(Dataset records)
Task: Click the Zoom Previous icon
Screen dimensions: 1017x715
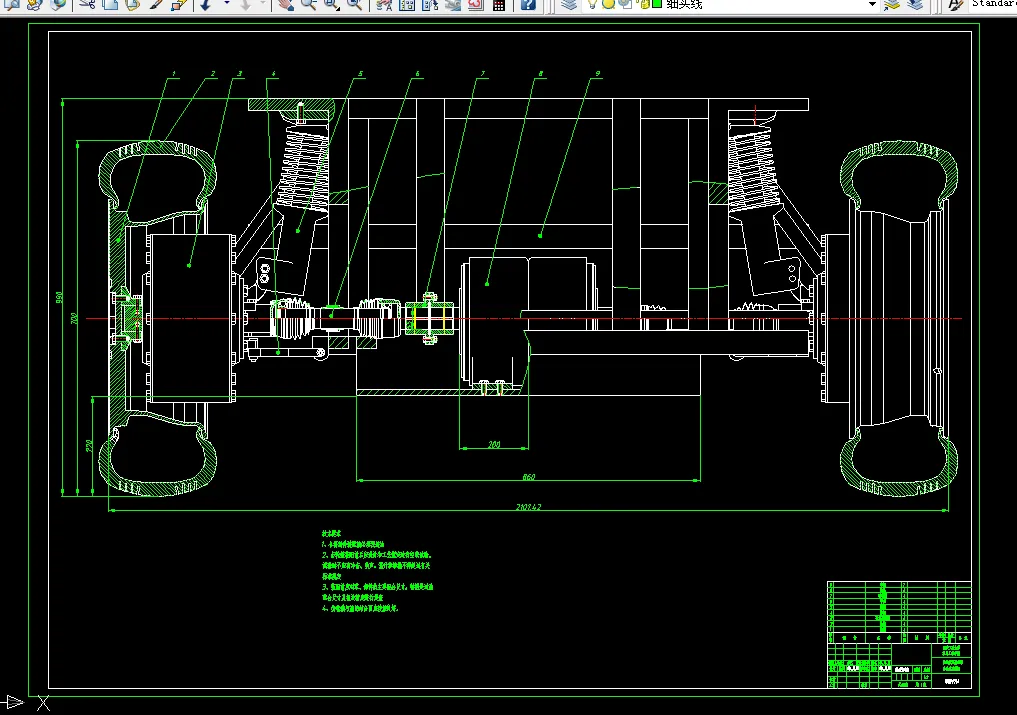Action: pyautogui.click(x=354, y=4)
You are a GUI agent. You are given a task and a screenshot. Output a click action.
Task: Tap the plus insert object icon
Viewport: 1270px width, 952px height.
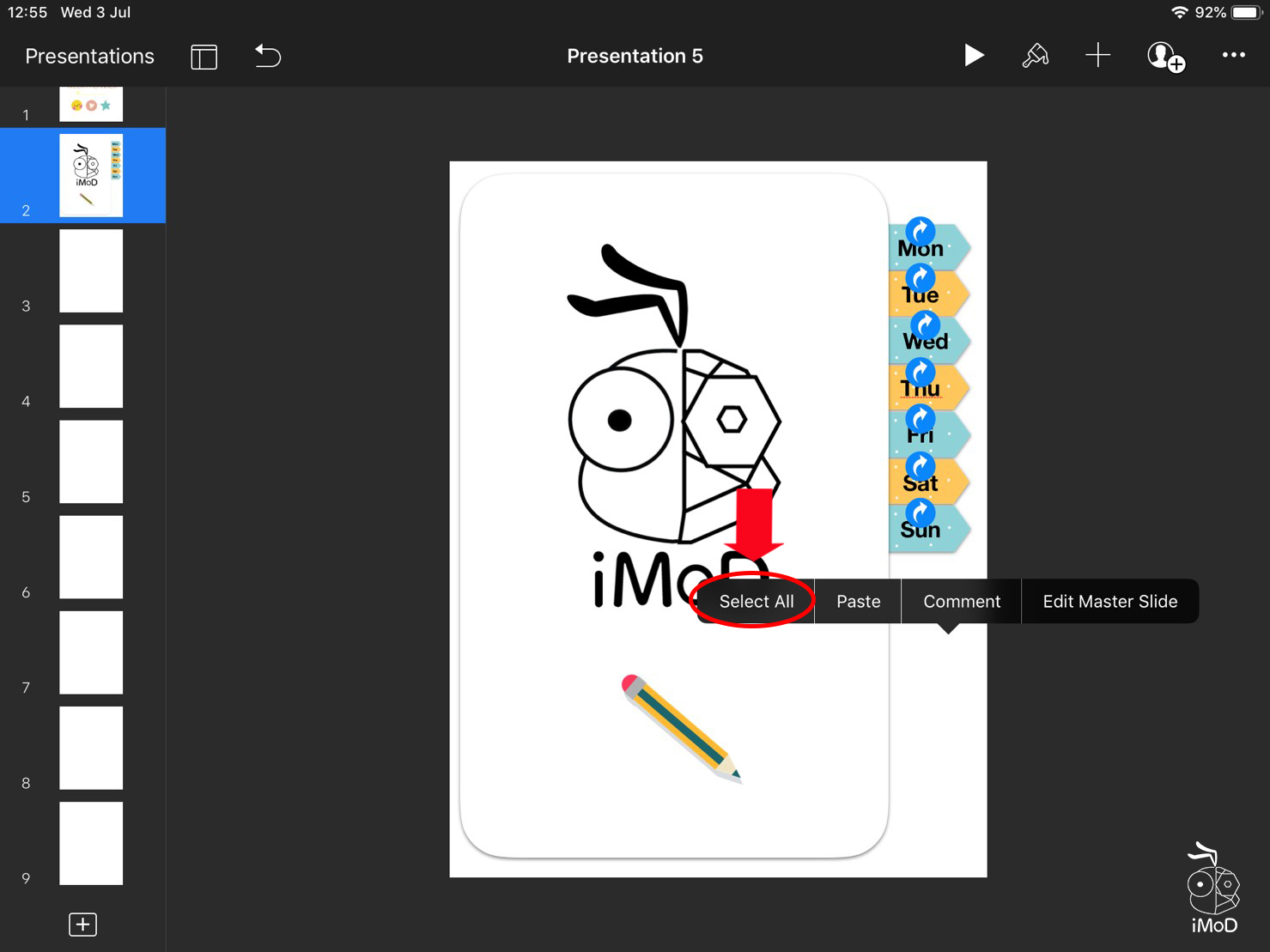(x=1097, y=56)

Aim of the task: The expected response is every entry above, repeated exactly, pictures removed.

Reply to the task:
Task: Click the Zoom Previous icon
Screen dimensions: 1017x715
Action: pyautogui.click(x=354, y=4)
You are a GUI agent. You are given a task and a screenshot. Output a click action.
Task: Tap the plus insert object icon
Viewport: 1270px width, 952px height.
(x=1097, y=56)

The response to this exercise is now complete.